▶ [REQUIREMENT]: Would you give all of the records again, exactly as they read?

▶ [EXTRACTED RECORDS]:
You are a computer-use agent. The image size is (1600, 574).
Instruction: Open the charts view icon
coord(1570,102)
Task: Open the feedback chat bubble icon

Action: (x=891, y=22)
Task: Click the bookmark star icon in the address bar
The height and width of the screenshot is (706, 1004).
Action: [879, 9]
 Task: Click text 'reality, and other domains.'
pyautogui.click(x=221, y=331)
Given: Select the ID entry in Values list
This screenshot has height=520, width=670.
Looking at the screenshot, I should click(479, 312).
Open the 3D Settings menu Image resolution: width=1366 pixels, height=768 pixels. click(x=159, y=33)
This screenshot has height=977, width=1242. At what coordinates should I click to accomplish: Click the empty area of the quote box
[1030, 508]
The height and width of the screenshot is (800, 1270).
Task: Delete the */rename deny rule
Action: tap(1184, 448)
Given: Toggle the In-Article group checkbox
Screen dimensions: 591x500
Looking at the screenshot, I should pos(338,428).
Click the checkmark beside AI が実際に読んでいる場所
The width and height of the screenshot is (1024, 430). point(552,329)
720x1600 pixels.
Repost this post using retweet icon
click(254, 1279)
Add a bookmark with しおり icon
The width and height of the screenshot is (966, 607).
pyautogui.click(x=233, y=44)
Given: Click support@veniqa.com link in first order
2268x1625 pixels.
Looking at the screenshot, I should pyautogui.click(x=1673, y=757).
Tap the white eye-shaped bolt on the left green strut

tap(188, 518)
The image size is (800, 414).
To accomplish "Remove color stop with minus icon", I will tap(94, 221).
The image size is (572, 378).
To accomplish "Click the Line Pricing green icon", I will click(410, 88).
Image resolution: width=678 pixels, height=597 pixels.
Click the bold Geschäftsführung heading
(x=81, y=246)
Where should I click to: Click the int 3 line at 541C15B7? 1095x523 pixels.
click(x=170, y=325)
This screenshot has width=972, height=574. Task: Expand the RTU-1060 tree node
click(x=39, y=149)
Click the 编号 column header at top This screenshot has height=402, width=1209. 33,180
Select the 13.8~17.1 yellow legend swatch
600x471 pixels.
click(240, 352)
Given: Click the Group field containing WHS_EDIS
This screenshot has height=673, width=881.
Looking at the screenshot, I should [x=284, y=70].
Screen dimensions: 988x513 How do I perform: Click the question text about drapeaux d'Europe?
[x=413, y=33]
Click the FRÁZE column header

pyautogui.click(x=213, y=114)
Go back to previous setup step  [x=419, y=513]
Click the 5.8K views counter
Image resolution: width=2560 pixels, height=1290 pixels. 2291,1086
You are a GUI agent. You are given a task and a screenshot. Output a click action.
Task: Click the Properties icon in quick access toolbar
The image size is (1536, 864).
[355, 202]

▶ [RESULT OF THE EXERCISE]:
You are a computer-use agent. The image size is (1600, 574).
Instruction: Open the charts view icon
coord(1570,102)
Task: Open the feedback chat bubble icon

Action: (x=891, y=22)
Task: Click the bookmark star icon in the address bar
The height and width of the screenshot is (706, 1004).
Action: [879, 9]
 Task: Click text 'reality, and other domains.'
pyautogui.click(x=221, y=331)
Given: Select the ID entry in Values list
This screenshot has height=520, width=670.
Looking at the screenshot, I should click(479, 312).
Open the 3D Settings menu Image resolution: width=1366 pixels, height=768 pixels. click(x=159, y=33)
This screenshot has height=977, width=1242. At what coordinates should I click to accomplish: Click the empty area of the quote box
[1030, 508]
The height and width of the screenshot is (800, 1270).
Task: Delete the */rename deny rule
Action: tap(1184, 448)
Given: Toggle the In-Article group checkbox
Screen dimensions: 591x500
Looking at the screenshot, I should pos(338,428).
Click the checkmark beside AI が実際に読んでいる場所
The width and height of the screenshot is (1024, 430). point(552,329)
720x1600 pixels.
Repost this post using retweet icon
click(254, 1279)
Add a bookmark with しおり icon
The width and height of the screenshot is (966, 607).
pyautogui.click(x=233, y=44)
Given: Click support@veniqa.com link in first order
2268x1625 pixels.
Looking at the screenshot, I should pyautogui.click(x=1673, y=757).
Tap the white eye-shaped bolt on the left green strut

tap(188, 518)
The image size is (800, 414).
To accomplish "Remove color stop with minus icon", I will tap(94, 221).
The image size is (572, 378).
To accomplish "Click the Line Pricing green icon", I will click(410, 88).
Image resolution: width=678 pixels, height=597 pixels.
Click the bold Geschäftsführung heading
(x=81, y=246)
Where should I click to: Click the int 3 line at 541C15B7? 1095x523 pixels.
click(x=170, y=325)
This screenshot has width=972, height=574. Task: Expand the RTU-1060 tree node
click(x=39, y=149)
Click the 编号 column header at top This screenshot has height=402, width=1209. 33,180
Select the 13.8~17.1 yellow legend swatch
600x471 pixels.
click(240, 352)
Given: Click the Group field containing WHS_EDIS
This screenshot has height=673, width=881.
Looking at the screenshot, I should [x=284, y=70].
Screen dimensions: 988x513 How do I perform: Click the question text about drapeaux d'Europe?
[x=413, y=33]
Click the FRÁZE column header

pyautogui.click(x=213, y=114)
Go back to previous setup step  [x=419, y=513]
Click the 5.8K views counter
Image resolution: width=2560 pixels, height=1290 pixels. 2291,1086
You are a GUI agent. You are given a task and a screenshot. Output a click action.
Task: Click the Properties icon in quick access toolbar
The image size is (1536, 864).
[355, 202]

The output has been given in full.